The print function can display a variety of objects as text in a terminal, and it can also accept more than one object separated by commas.  For example, if a variable named n stores the value 5, you can write a statement like print("n = ", n), and it will display n = 5.

Tip: The print function is built into the python interpreter, so your sketches won’t have to include any modules to use it.

Try This: Print something different

You might have noticed that another REPL prompt appeared below the result of your last print statement.  Let’s try making REPL print something different.  

  • Type print(" your custom message ")
  • Press Enter and check the result that appears on the next line.  Does it match the custom message you thought up and entered?

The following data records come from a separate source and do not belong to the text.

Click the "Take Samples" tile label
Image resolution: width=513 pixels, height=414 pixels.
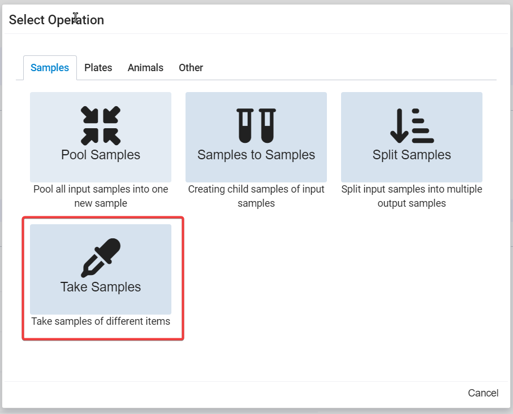click(x=101, y=287)
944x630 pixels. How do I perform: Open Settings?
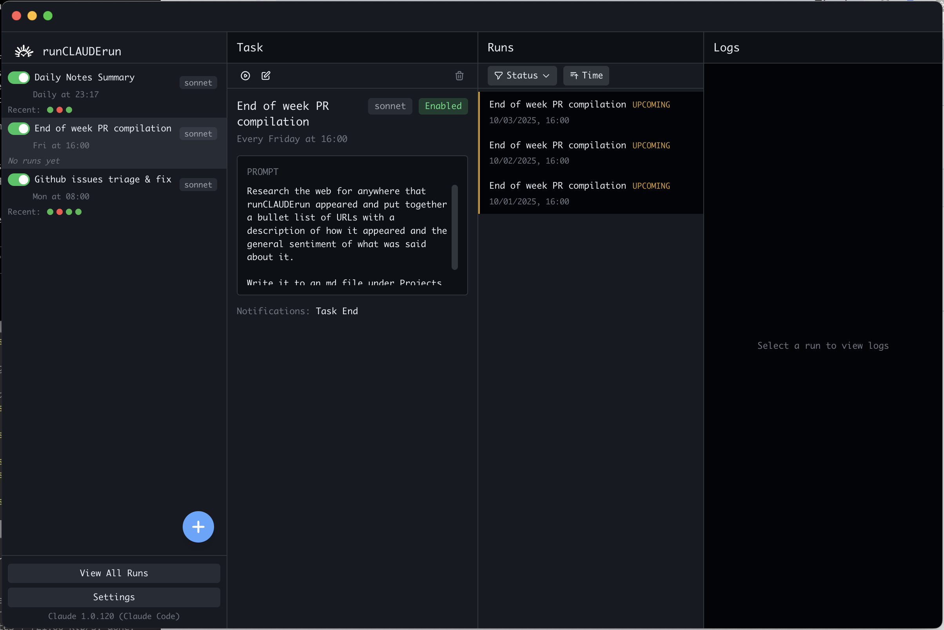(x=114, y=597)
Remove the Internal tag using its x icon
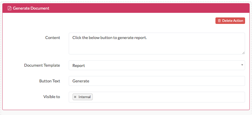The height and width of the screenshot is (115, 252). 75,97
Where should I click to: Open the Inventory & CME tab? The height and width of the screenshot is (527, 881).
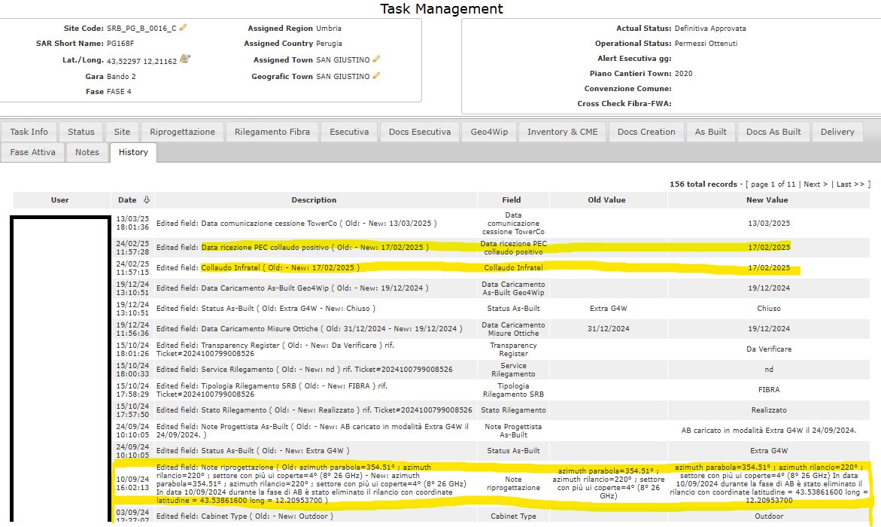(562, 132)
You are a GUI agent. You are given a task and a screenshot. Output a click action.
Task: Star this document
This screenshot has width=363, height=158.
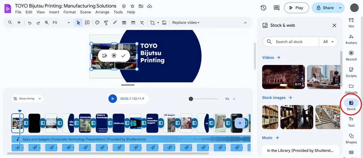click(132, 6)
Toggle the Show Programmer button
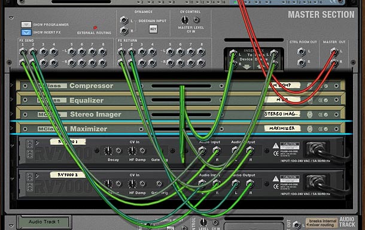Viewport: 365px width, 230px height. click(26, 25)
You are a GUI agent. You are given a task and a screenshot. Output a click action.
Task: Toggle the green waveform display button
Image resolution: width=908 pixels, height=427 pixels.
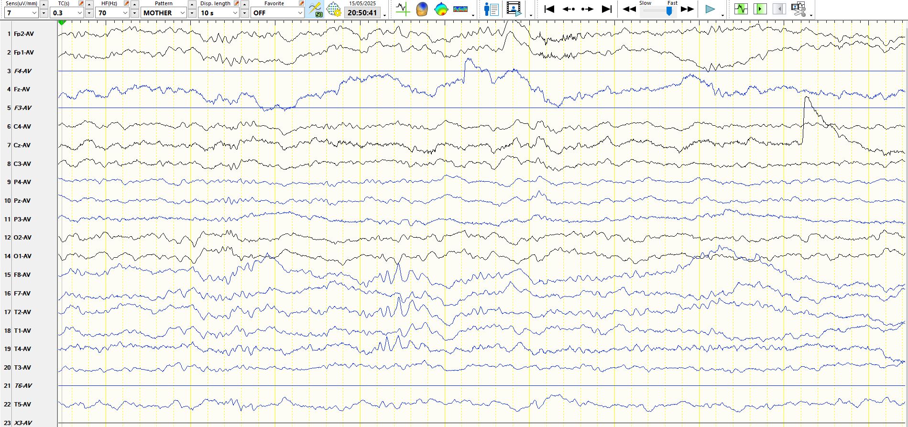point(741,9)
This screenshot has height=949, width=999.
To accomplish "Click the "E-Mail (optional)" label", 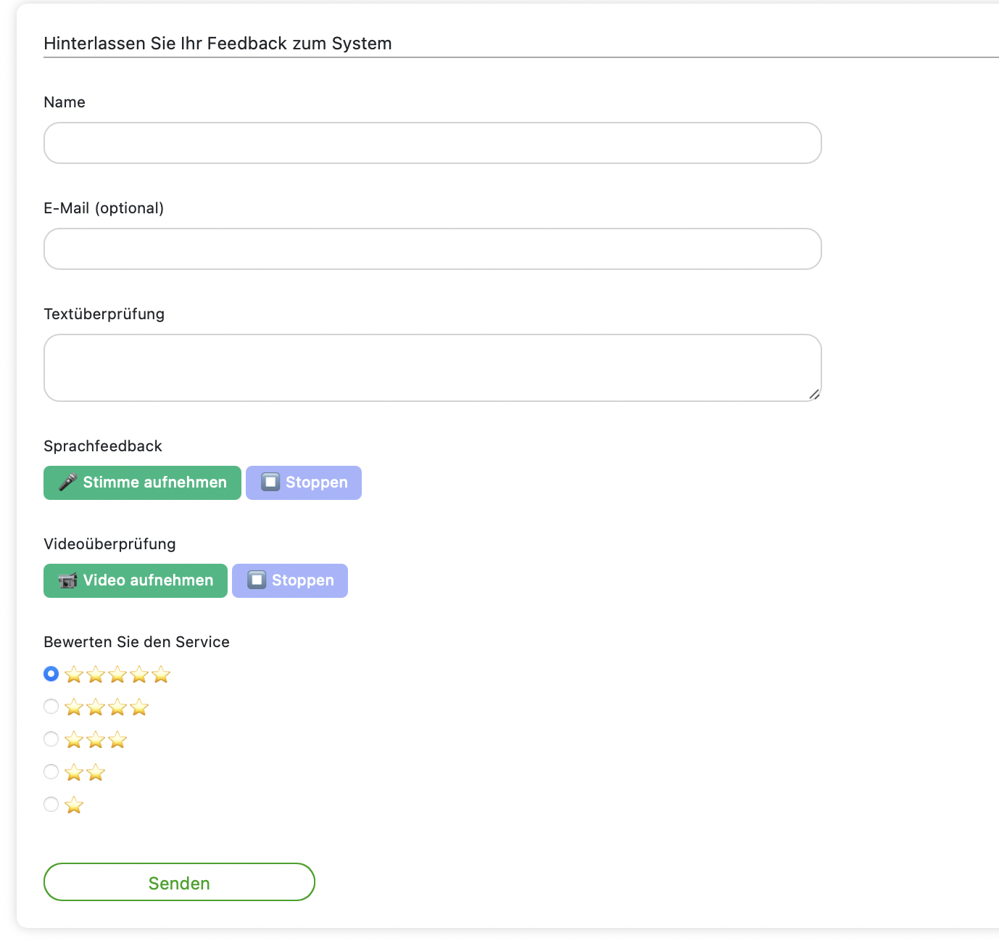I will [104, 208].
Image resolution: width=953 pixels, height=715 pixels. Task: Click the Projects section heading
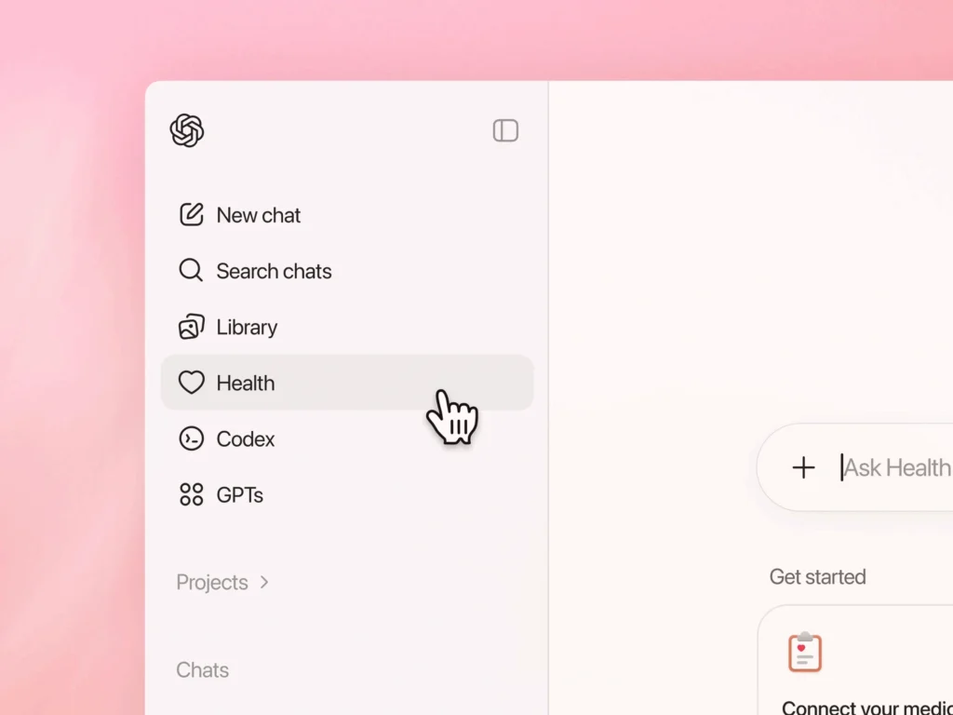pyautogui.click(x=212, y=583)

Your Turn: Multiple Statements with REPL

REPL is not limited to single lines.  For example, if you type from microbit import * at the REPL prompt, the MicroPython interpreter in the micro:bit will import the micro:bit module.  Then, you can type statements that use MicroPython functions and methods.  The next example makes use of the microbit module’s sleep function. 

You can also type compound statements into REPL.  Compound statements are ones where one line has a colon and the lines below it are indented.  Some examples include if… statements and for… loops.  This next example also has a for… loop.

  • At the REPL prompt, type from microbit import * and press Enter.  If a >>> REPL prompt appears on the next line, it means the micro:bit executed the statement.
  • Type for n in range(1, 6): at the next REPL prompt, and press Enter.  The REPL prompt that appears on the next line should be instead of >>>.  This indicates that you are adding a statement that’s an indented part of the compound statement.
  • Type print("n = ", n) at the indented REPL prompt.
  • Another indented REPL prompt should appear.  Type sleep(1000) and press Enter.
  • Press Enter three more times to exit the compound statement and make REPL evaluate the loop.
  • Verify the terminal displays the result, which should be n = 1 followed by n = 2 on the next line a second later.  The terminal should display a new n = value once per second on each new line until it reaches 5.  Then, it should display another >>> REPL prompt.